“I am not in the long term care insurance market” is a refrain that I hear from a lot of producers in the financial planning community when I describe myself as an LTC insurance specialist. An explanation usually follows that they either work within the affluent market, where all of their clients can self-insure, or that their clients are too young for long term care insurance.
Then you hear the real explanations: “Long term care insurance is too confusing.” “I don’t want to waste my time on it.” “I prefer to focus on group business, investments or life insurance.”
Admittedly, there are a lot of options with LTC insurance that can be tricky, and there is less compensation in selling it compared to some other lines of business. However, you are doing yourself and your clients a disservice if you are not speaking to them about addressing their own potential LTC needs or those of their parents.
Let’s assume for argument’s sake (although I would disagree with this analysis) that you cannot find any way for LTC insurance to ever add significantly to your bottom line, given the complexity of the product and the commissions involved. I would argue that it still makes sense to be in the business of providing advice about this coverage. Here’s why:
Can every one of your clients self- insure? If every one of your clients has a net worth in excess of $10 million, then I would not argue with you about ignoring LTC insurance, since they can self-insure. (Although many of our clients with those kinds of assets still see the value in passing this risk off to an insurance carrier.) While many planners strive to work only with clients with a high net worth, it’s inevitable that you have some clients who do not have those kinds of assets.
These clients may be the friends or families of your best clients. While they may have a lower net worth, they are important to your best clients, and thus just as important to you.
Then, too, you may have your own friends and family as clients who have asset levels that don’t allow them to comfortably self-insure. Likewise, you probably have clients with whom you worked when you just entered the business who may not have the financial resources of your best clients. But you are loyal to them, since they had faith in you when you needed them.
Take another honest look at your clientele. I would be surprised if you did not find a lot of clients who would be able to pay the premiums for LTC insurance but would not be able to pay for the cost of long term care. Recommending self-insurance or just ignoring the topic altogether is bad advice for these clients. If giving out bad advice isn’t reason enough to discuss LTC insurance, the potential that these clients (or their children) may look to sue you when long term care is needed should convince you that it’s an area you want and need to address in your practice.
But my clients are too young to discuss LTC insurance. Given the aging of America, you will find many of your young clients may have as many or even more parents than they do children. While every fact-finding interview I have ever seen asks the client if they have any children, very rarely do I see one that asks about the client’s parents. Certainly, children are (among other things) a financial obligation and have to be taken into account when making recommendations to a client. But is the client also responsible for any of their parents’ needs? Just ask someone who is helping a parent or in-law with a long term care need on a day-to-day basis if it is a financial obligation.

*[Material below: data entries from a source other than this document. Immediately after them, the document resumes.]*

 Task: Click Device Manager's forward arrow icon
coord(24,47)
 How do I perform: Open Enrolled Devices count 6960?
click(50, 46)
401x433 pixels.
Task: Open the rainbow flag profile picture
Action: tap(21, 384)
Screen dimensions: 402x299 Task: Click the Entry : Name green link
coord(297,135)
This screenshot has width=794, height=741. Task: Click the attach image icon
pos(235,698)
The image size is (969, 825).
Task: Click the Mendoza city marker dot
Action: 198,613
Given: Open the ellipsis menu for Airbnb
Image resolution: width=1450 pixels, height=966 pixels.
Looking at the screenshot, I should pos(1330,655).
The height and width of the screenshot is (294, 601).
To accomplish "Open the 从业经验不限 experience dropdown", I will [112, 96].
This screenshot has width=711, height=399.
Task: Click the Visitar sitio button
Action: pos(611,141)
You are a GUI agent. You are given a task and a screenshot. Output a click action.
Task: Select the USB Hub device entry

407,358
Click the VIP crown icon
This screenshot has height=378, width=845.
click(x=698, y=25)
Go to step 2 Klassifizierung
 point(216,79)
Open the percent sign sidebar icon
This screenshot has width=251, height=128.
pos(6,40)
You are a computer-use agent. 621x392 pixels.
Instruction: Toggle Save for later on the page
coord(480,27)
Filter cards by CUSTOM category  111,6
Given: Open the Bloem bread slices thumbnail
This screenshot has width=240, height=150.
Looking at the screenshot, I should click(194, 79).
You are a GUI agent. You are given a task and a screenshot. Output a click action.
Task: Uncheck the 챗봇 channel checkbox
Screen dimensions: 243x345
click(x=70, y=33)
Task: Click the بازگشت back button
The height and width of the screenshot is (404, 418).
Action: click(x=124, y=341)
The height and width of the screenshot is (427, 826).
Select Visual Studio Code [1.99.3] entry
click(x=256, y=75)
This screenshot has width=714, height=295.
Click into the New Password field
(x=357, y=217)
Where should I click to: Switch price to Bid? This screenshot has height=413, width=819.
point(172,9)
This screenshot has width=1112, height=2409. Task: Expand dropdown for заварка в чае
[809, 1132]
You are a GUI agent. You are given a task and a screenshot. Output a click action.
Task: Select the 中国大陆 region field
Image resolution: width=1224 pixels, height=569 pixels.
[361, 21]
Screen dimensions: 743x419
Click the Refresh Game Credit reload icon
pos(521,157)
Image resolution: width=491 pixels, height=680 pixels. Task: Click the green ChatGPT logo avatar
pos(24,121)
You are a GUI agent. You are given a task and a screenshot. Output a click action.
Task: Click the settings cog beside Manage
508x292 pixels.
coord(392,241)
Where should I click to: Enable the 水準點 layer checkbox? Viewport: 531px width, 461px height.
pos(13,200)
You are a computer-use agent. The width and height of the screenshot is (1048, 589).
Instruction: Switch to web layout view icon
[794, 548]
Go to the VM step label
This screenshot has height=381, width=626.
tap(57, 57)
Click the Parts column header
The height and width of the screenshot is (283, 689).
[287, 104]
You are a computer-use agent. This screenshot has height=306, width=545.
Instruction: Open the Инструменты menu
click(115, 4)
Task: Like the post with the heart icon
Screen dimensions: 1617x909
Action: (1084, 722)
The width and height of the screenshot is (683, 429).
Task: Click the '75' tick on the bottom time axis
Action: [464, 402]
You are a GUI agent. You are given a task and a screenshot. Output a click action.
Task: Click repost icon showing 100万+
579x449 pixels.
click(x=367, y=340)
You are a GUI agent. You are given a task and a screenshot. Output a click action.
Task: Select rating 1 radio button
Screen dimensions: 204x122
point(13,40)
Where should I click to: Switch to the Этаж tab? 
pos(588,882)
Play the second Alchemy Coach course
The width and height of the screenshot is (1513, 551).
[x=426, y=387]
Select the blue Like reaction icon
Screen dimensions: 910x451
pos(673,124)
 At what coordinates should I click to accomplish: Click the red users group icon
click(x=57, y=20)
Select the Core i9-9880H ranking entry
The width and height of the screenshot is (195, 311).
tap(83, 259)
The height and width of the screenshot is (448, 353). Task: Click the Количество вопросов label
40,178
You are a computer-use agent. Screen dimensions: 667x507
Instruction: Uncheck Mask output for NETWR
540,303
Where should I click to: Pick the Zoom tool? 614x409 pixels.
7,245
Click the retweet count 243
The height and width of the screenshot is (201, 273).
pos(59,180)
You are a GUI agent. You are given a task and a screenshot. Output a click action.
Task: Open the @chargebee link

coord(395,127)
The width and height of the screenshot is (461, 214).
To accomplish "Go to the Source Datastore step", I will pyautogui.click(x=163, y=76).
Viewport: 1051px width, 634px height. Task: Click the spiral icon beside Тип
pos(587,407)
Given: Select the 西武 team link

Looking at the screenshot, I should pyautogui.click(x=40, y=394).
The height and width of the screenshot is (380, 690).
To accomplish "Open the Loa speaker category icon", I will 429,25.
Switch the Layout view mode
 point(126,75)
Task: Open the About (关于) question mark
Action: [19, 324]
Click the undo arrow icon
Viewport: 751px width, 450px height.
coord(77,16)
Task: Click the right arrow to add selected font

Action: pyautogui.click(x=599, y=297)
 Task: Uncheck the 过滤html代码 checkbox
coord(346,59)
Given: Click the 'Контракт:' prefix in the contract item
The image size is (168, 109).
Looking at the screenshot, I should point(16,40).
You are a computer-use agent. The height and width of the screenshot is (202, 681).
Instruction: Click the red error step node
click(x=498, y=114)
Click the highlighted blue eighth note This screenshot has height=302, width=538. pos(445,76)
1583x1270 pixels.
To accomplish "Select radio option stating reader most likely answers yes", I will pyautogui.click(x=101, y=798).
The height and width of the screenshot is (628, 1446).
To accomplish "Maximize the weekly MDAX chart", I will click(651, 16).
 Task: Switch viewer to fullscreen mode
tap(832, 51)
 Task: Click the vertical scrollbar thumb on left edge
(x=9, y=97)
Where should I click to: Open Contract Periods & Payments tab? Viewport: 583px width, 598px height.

Then be prepared for an hour-long conversation about the enormous amount of time and money involved.
Married clients in their 30s or 40s will most likely have multiple parents in their 50s, 60s or 70s. If you have 2 parents and 2 in-laws over the age of 65, the odds are extremely high that one of them will need long term care for an extended time. If a parent who doesn’t have a lot of assets needs care, it is almost certain that the rest of the family (spouse, siblings and the healthy parent) will turn to the most successful child in the family for help.
If a client purchased coverage from another planner for his parents and that policy provided the funds needed for the parents to stay in their own home, whom do you think this young client will get in touch with the next time he or she wants to do more insurance business? By not talking about LTC insurance for their parents, you may allow your competition in the door.
Most financial planners strive to forge long-lasting relationships with their clients. Nothing cements a relationship as much as having an LTC policy deliver on its promise to keep your client’s parents in their own home without having to worry about money.
If you can’t focus on LTC insurance, therefore, work with someone who will. LTC insurance is something you need to be able to discuss with your clients. Yes, some of them can self-insure, and others will be young enough so other priorities should be addressed first. However, it’s bad business not to be able to help your clients address the potential costs of needing long term care. If you are not prepared to invest the time needed to be proficient with this coverage, then look into working with someone to whom you can refer your clients.